Salvini è furibondo. È rimasta per alcune ore al largo di Trapani, vicono all’isola di Favignana la nave Diciotti della Guardia Costiera e intorno alle 12 si è allontanata verso il largo, rimanendo in rada. Cosa sta succedendo? Come registrato da Repubblica la Procura di Trapani a valutare la posizione dei due migranti, un ghambiano e un sudanese, individuati come i presunti responsabili delle minacce violente che lunedi hanno costretto la Guardia costiera a prendere a bordo della nave Diciotti i 67 migranti soccorsi domenica dal rimorchiatore Vos Thalassa che stava poi per consegnarli alle motovedette libiche, quando poi sono iniziate le minacce e il dirottamento. Ma per ora niente arresto.
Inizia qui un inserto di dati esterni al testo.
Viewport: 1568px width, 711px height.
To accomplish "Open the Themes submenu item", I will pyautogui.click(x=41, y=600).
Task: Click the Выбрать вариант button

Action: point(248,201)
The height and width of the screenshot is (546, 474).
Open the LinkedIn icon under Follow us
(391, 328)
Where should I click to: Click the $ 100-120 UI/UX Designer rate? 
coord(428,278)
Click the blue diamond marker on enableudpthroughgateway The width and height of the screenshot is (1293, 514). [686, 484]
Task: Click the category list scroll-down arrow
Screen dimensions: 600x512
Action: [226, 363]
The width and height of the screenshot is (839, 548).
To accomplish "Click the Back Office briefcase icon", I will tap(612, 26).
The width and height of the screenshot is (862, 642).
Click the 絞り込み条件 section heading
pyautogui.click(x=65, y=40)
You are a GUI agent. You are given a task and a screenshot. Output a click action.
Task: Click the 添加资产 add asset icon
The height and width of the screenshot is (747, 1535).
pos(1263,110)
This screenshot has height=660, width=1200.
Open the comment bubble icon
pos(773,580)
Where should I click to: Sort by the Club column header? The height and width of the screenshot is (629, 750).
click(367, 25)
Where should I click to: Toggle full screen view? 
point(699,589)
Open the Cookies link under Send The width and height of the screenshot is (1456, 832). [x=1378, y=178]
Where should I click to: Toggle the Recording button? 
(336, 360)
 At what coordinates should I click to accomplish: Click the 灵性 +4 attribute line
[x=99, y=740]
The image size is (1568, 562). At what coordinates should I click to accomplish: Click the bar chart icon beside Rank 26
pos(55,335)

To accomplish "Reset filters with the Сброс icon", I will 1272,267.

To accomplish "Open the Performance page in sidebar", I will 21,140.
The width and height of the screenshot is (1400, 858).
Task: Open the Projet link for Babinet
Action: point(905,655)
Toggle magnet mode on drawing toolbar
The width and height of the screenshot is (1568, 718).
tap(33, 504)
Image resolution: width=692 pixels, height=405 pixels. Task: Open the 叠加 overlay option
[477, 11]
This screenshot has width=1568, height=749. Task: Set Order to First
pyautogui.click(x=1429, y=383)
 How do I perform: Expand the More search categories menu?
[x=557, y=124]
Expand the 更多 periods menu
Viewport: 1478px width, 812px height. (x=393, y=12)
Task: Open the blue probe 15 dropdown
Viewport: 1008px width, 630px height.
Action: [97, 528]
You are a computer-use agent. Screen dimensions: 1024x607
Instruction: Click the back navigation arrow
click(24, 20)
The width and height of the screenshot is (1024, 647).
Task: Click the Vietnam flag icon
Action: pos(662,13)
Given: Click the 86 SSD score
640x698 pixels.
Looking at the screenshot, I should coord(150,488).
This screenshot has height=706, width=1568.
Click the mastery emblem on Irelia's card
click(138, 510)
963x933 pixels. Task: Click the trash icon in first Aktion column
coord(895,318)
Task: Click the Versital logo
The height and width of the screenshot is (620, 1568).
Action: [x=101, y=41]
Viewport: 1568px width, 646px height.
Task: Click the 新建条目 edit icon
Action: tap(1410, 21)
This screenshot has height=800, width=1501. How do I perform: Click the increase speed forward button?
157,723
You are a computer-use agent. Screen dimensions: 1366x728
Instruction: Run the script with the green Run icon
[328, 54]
L’indagine-lampo svolta dagli investigatori della polizia di Stato sulla nave per raccogliere le testimonianze del comandante e degli uomini di equipaggio minacciati dai migranti, non avrebbero portato all’individuazione di elementi talmente gravi da consentire un fermo di polizia prima dello sbarco come aveva posto come condizione il ministro dell’Interno Salvini per autorizzare lo sbarco.
Salvini è furibondo e non cede sul punto. Il braccio di ferro si fa sempre più aspro.

Salvini. «Insisterò»

Secondo la Repubblica il ministro dell’Interno avrebbe telefonato da Insbruck fori di sé al capo di gabinetto al Viminale per avere notizie dalla Diciotti. Avrebbe sibilato: «Guarda che io insisterò sul fatto che questi devono scendere da bordo in manette – avrebbe detto – Altrimenti non sbarca nessuno. Quanti ne hanno beccati?». Poi avrebbe raccontato: «A quanto pare due sono stati già individuati e altre quattro sono da identificare», leggiamo su Repubblica. E sul blitz dei pm che non intendono emettere ordini di arresto prima dello sbarco in porto, Salvini avrebbe replicato così: «Basta una telefonata ai magistrati delle forze dell’ordine presenti sulla nave. Su questo non transigo, sono dei violenti che hanno dirottato una nave». Il fermo di polizia per i due migranti sarebbe possibile solo se venisse ipotizzato a loro carico un reato particolarmente grave, come il tentato omicidio. Dunque, per ora permane una situazione di stallo, niente manette come precondizione posta da Salvini per lo sbarco.